(Dataset entries)
..........

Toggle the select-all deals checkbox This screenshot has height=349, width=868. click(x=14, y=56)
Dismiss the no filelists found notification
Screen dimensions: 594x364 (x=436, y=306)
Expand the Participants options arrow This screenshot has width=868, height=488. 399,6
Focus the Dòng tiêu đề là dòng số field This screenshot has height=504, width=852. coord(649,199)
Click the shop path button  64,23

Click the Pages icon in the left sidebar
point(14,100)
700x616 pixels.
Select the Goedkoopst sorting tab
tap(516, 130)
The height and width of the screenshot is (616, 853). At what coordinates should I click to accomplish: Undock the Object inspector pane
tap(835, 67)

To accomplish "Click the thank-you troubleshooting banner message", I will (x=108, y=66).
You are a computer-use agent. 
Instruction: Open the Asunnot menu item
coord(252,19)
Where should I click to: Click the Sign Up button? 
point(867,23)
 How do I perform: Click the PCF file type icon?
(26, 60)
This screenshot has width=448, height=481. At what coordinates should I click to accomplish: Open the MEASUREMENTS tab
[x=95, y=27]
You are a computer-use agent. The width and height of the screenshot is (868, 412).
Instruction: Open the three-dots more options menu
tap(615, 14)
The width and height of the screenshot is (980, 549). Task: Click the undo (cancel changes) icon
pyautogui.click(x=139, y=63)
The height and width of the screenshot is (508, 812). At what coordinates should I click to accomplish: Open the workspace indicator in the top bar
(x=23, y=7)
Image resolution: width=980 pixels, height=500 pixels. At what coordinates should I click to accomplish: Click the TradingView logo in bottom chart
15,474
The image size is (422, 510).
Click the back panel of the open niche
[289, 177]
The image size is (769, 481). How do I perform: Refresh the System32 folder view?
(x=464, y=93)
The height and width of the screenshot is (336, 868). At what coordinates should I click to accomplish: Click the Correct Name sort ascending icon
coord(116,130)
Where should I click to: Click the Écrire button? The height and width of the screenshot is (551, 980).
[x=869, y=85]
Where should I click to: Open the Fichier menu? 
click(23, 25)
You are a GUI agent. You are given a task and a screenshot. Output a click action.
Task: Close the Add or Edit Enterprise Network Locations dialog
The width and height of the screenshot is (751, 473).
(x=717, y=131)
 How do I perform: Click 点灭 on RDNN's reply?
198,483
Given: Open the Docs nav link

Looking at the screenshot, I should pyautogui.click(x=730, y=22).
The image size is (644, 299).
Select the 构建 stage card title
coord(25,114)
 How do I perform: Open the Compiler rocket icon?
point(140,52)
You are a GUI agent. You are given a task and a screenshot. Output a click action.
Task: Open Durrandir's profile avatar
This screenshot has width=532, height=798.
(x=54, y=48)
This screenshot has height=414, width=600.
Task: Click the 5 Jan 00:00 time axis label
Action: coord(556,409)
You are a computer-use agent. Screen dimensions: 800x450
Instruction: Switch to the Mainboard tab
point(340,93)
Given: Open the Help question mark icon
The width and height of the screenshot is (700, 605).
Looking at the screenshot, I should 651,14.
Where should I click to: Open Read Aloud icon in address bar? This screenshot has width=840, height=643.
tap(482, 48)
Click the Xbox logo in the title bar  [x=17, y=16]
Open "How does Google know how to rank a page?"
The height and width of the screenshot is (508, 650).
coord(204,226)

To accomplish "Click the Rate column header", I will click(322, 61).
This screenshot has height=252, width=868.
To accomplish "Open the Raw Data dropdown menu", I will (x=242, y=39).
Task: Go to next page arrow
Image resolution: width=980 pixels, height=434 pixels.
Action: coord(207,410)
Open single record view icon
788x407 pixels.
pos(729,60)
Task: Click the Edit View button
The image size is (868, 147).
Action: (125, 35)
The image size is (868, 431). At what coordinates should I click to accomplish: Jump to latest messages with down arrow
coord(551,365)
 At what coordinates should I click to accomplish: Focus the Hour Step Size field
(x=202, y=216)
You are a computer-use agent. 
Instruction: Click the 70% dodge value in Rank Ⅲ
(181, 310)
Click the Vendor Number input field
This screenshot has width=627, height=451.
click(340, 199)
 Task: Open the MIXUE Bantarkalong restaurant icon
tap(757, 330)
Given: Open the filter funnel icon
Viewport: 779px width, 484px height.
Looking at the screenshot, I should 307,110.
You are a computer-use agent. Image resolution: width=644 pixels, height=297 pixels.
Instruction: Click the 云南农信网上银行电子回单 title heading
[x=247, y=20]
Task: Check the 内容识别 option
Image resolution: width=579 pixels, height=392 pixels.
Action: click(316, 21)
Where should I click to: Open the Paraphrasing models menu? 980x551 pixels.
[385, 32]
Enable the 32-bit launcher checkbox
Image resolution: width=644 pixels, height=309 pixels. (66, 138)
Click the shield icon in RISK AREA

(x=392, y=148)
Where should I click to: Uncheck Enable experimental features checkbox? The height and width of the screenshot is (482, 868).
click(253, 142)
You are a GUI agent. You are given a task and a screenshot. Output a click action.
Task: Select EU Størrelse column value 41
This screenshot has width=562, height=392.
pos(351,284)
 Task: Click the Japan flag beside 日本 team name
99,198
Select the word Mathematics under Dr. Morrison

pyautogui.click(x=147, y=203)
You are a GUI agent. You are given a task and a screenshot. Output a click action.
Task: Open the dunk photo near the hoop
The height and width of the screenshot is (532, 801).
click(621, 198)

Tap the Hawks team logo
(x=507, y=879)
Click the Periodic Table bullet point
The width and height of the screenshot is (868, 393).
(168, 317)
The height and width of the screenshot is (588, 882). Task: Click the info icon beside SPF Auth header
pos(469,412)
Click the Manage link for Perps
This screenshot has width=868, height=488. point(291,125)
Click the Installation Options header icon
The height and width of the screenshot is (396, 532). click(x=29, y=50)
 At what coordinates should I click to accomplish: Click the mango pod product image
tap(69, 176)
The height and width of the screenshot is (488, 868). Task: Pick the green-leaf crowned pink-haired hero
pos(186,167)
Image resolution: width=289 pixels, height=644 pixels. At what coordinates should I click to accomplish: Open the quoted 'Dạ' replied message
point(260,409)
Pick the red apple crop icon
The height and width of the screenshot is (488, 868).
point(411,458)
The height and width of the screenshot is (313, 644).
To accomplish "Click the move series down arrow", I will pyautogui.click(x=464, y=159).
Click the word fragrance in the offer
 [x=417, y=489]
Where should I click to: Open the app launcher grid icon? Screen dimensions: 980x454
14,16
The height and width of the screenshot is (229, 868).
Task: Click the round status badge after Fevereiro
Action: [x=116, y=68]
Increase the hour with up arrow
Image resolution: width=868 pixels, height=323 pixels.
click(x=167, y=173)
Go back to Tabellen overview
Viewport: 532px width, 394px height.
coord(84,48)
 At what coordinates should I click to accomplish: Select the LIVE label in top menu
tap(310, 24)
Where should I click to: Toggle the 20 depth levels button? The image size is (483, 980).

..........

ASSIGNMENT: In the data above, start at the line that has "This screenshot has height=252, width=868.", stop after the line that has "Click the Periodic Table bullet point", and print every line in between exactly as it stands.

EXERCISE RESULT:
This screenshot has height=252, width=868.
To accomplish "Open the Raw Data dropdown menu", I will (x=242, y=39).
Task: Go to next page arrow
Image resolution: width=980 pixels, height=434 pixels.
Action: coord(207,410)
Open single record view icon
788x407 pixels.
pos(729,60)
Task: Click the Edit View button
The image size is (868, 147).
Action: (125, 35)
The image size is (868, 431). At what coordinates should I click to accomplish: Jump to latest messages with down arrow
coord(551,365)
 At what coordinates should I click to accomplish: Focus the Hour Step Size field
(x=202, y=216)
You are a computer-use agent. 
Instruction: Click the 70% dodge value in Rank Ⅲ
(181, 310)
Click the Vendor Number input field
This screenshot has width=627, height=451.
click(340, 199)
 Task: Open the MIXUE Bantarkalong restaurant icon
tap(757, 330)
Given: Open the filter funnel icon
Viewport: 779px width, 484px height.
Looking at the screenshot, I should 307,110.
You are a computer-use agent. Image resolution: width=644 pixels, height=297 pixels.
Instruction: Click the 云南农信网上银行电子回单 title heading
[x=247, y=20]
Task: Check the 内容识别 option
Image resolution: width=579 pixels, height=392 pixels.
Action: click(316, 21)
Where should I click to: Open the Paraphrasing models menu? 980x551 pixels.
[385, 32]
Enable the 32-bit launcher checkbox
Image resolution: width=644 pixels, height=309 pixels. (66, 138)
Click the shield icon in RISK AREA

(x=392, y=148)
Where should I click to: Uncheck Enable experimental features checkbox? The height and width of the screenshot is (482, 868).
click(253, 142)
You are a GUI agent. You are given a task and a screenshot. Output a click action.
Task: Select EU Størrelse column value 41
This screenshot has width=562, height=392.
pos(351,284)
 Task: Click the Japan flag beside 日本 team name
99,198
Select the word Mathematics under Dr. Morrison

pyautogui.click(x=147, y=203)
You are a GUI agent. You are given a task and a screenshot. Output a click action.
Task: Open the dunk photo near the hoop
The height and width of the screenshot is (532, 801).
click(621, 198)

Tap the Hawks team logo
(x=507, y=879)
Click the Periodic Table bullet point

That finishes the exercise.